(Saved data entries)
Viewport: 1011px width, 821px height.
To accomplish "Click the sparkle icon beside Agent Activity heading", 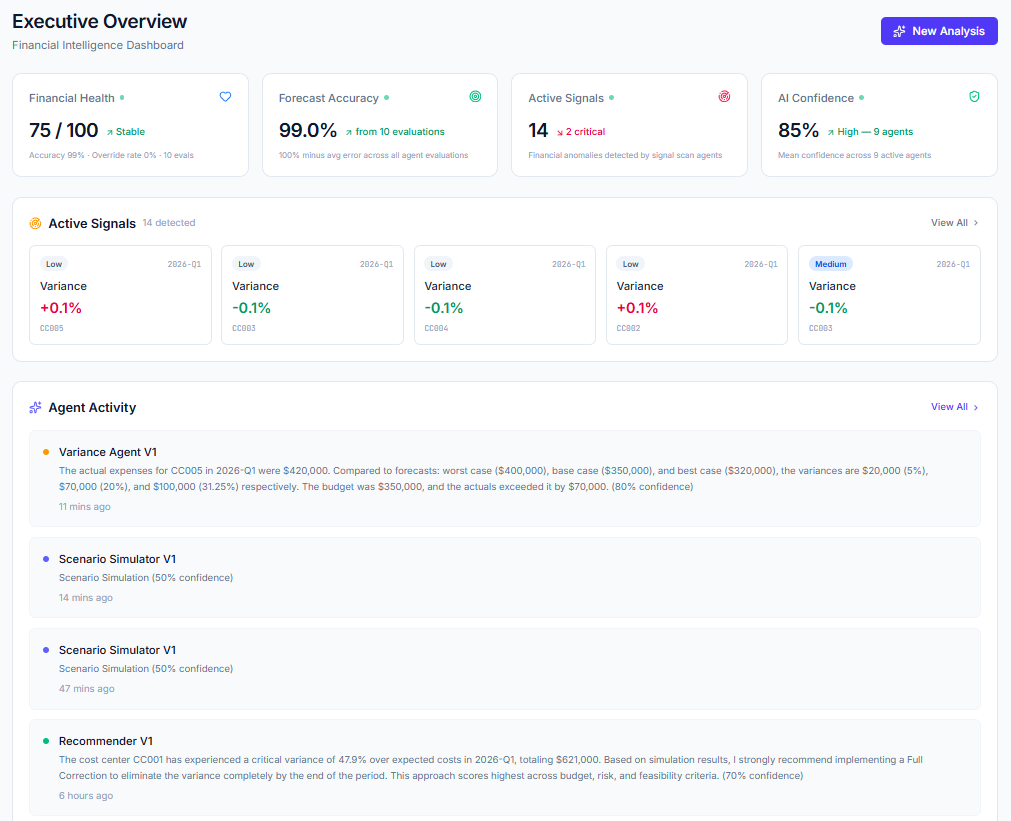I will pos(34,407).
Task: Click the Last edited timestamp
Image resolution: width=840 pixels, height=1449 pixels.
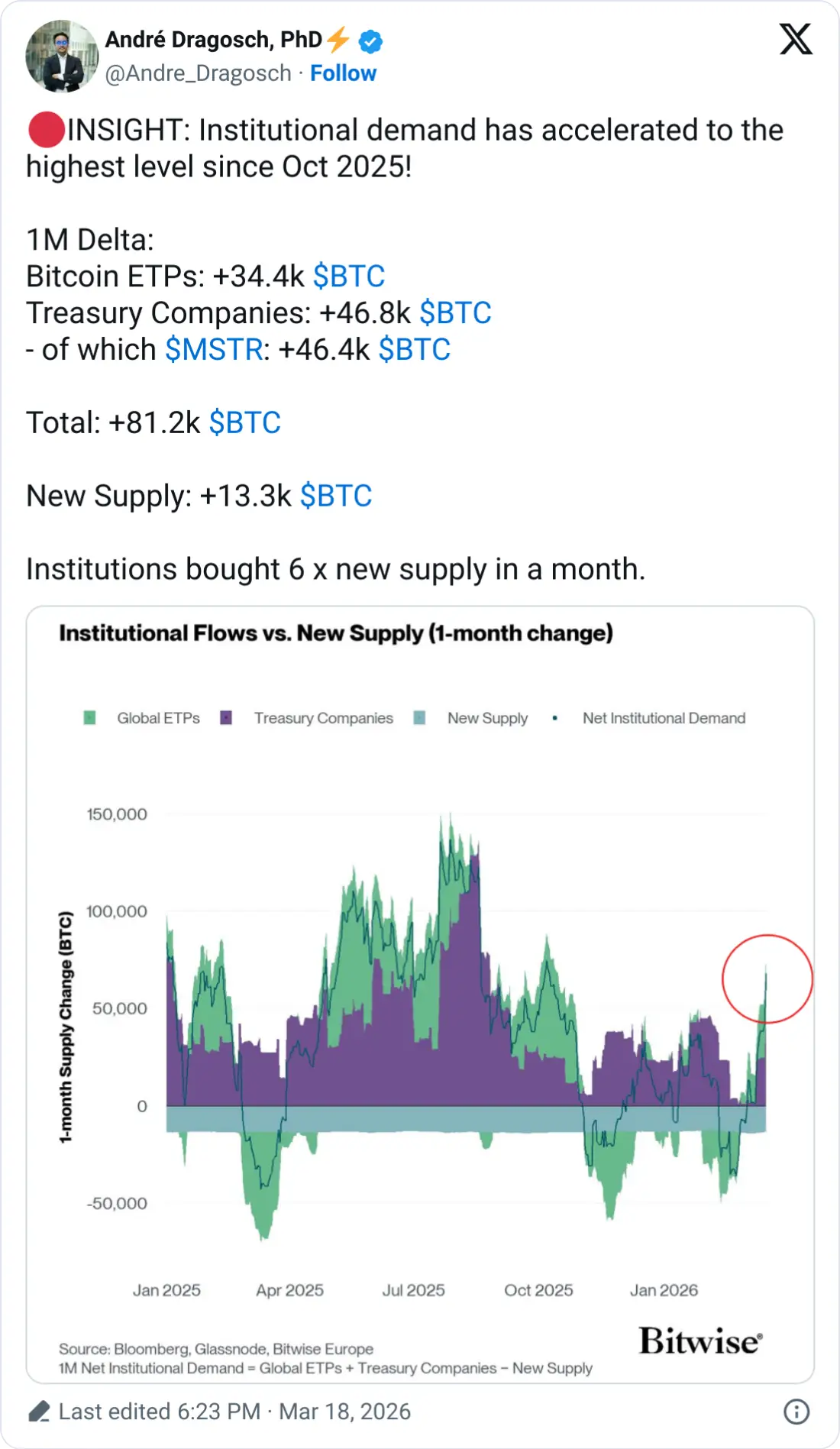Action: [234, 1412]
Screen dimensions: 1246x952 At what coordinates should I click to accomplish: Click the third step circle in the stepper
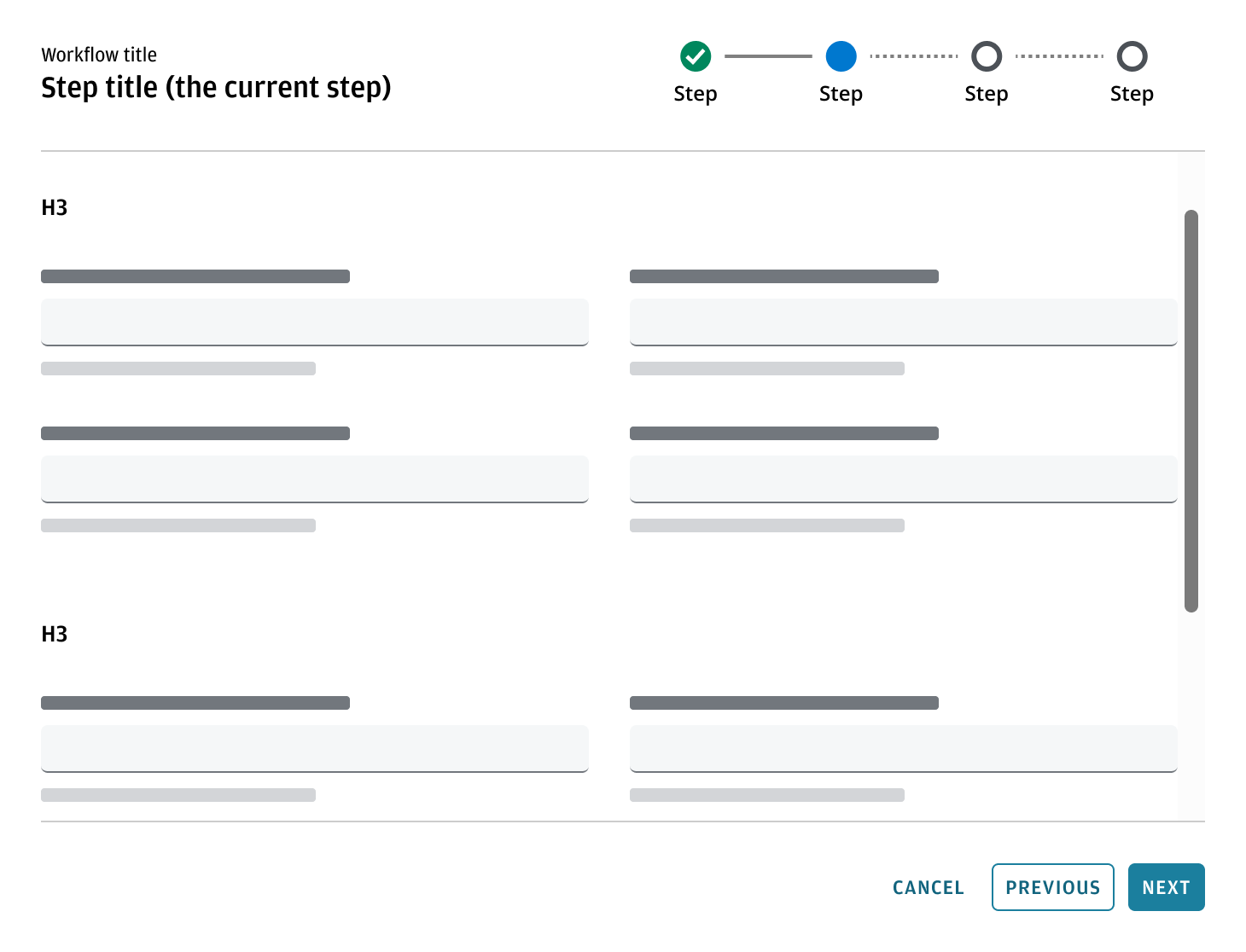pyautogui.click(x=987, y=55)
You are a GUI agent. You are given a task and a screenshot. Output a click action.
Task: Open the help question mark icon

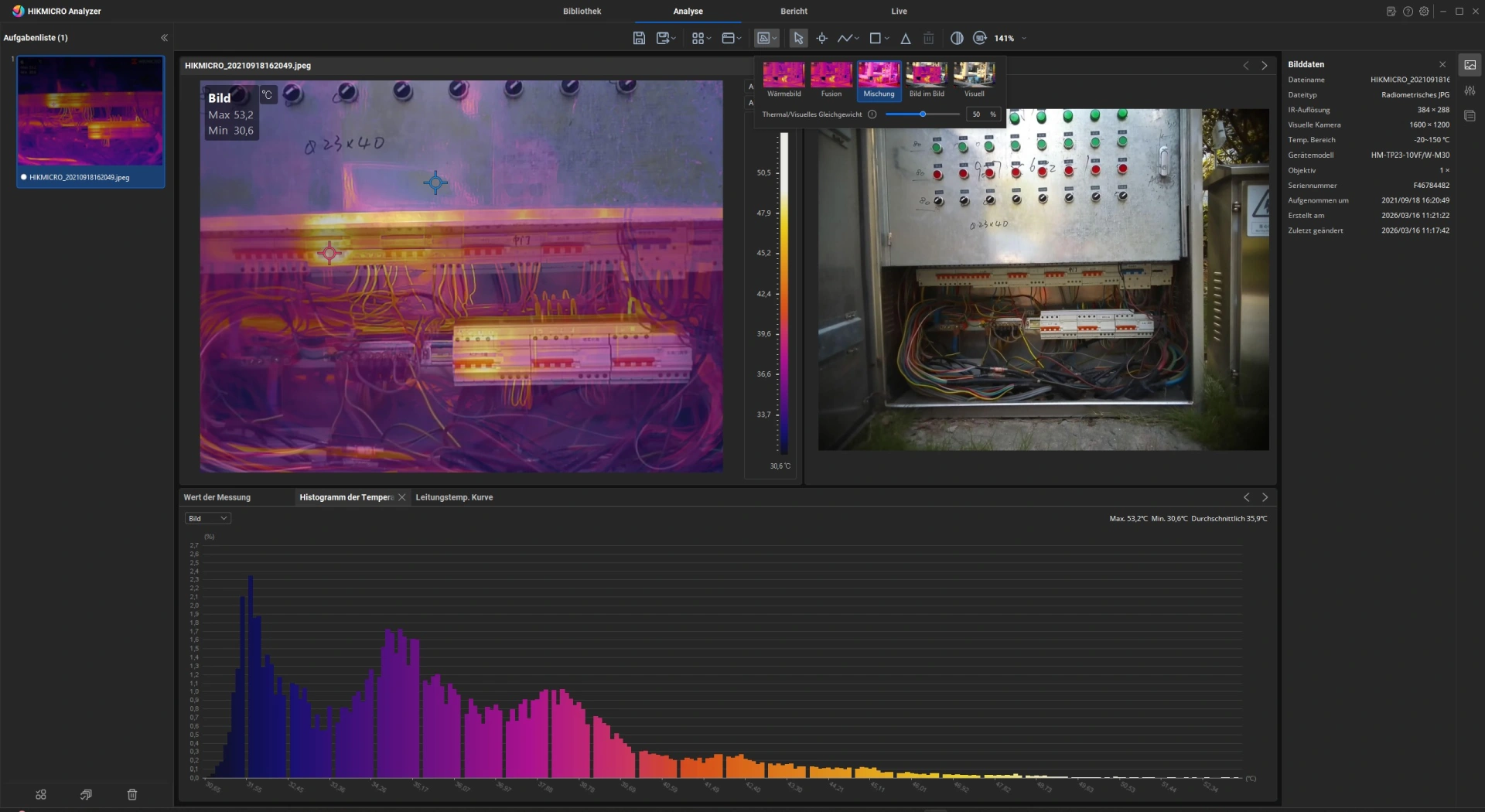pyautogui.click(x=1408, y=12)
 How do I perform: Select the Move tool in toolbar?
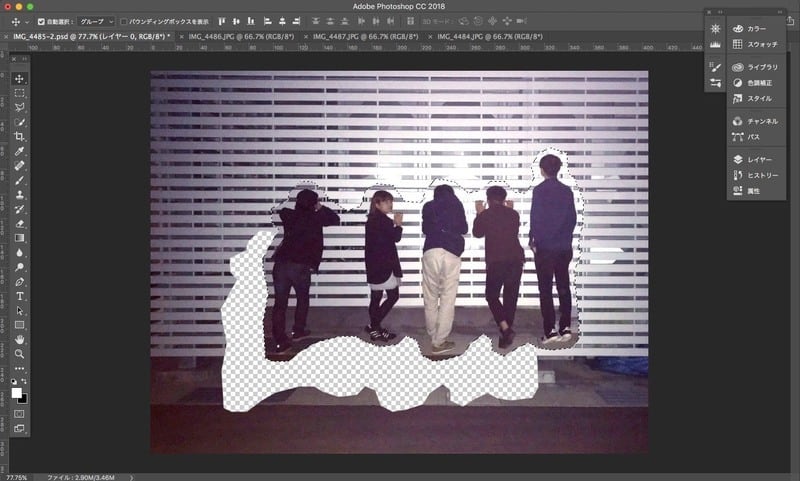click(19, 78)
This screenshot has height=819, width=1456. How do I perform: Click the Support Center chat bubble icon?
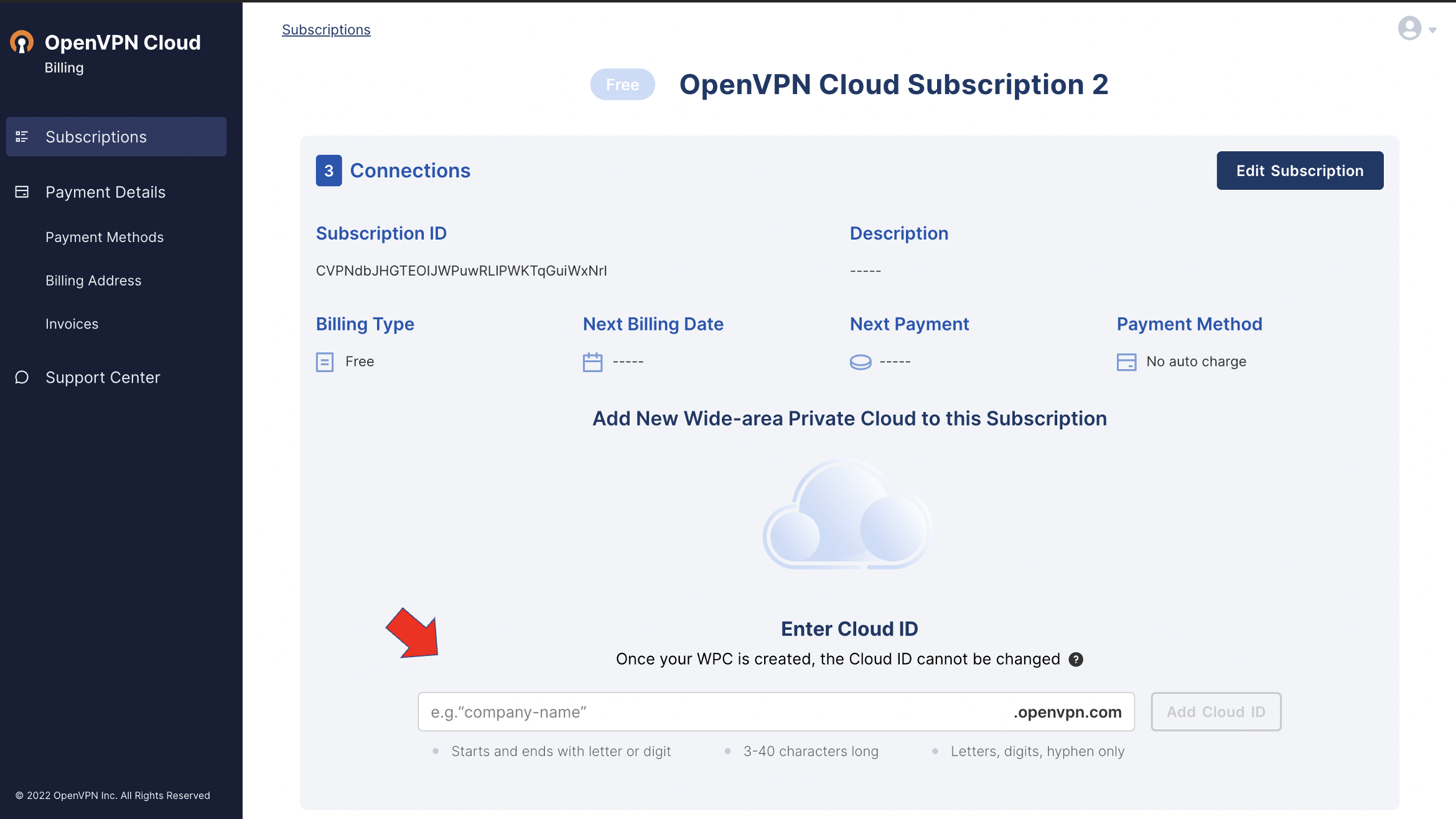coord(22,377)
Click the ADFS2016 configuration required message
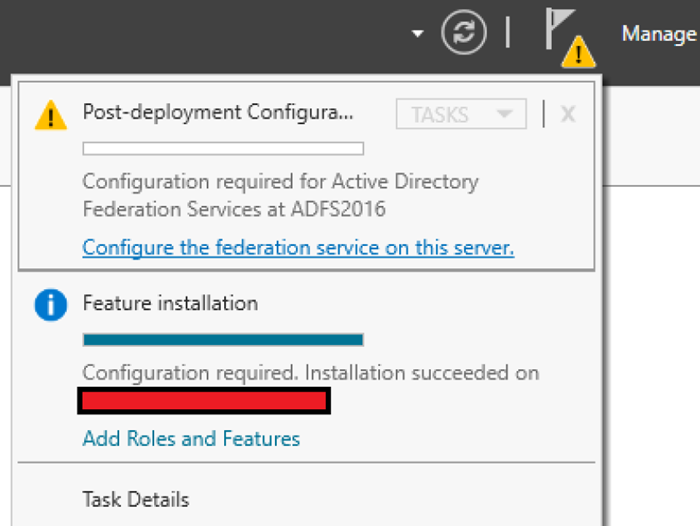This screenshot has width=700, height=526. pos(280,195)
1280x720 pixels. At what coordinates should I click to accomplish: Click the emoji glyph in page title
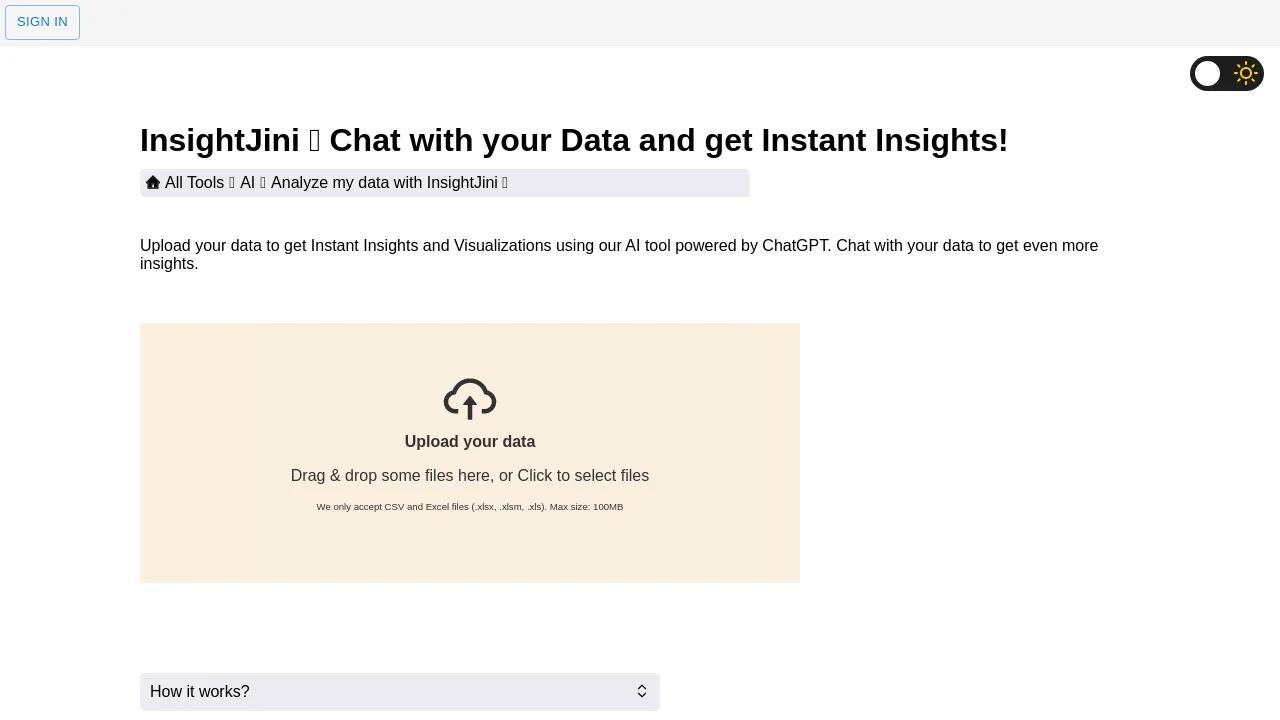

◆ **Task details**
Set down, word for word, only the lines running from the line with "Click the ADFS2016" through the final line of the entries above, omitting all pictures.

◆ **Reply**
Click the ADFS2016 configuration required message
This screenshot has width=700, height=526. pos(280,195)
1280x720 pixels. At what coordinates should I click to accomplish: Click the emoji glyph in page title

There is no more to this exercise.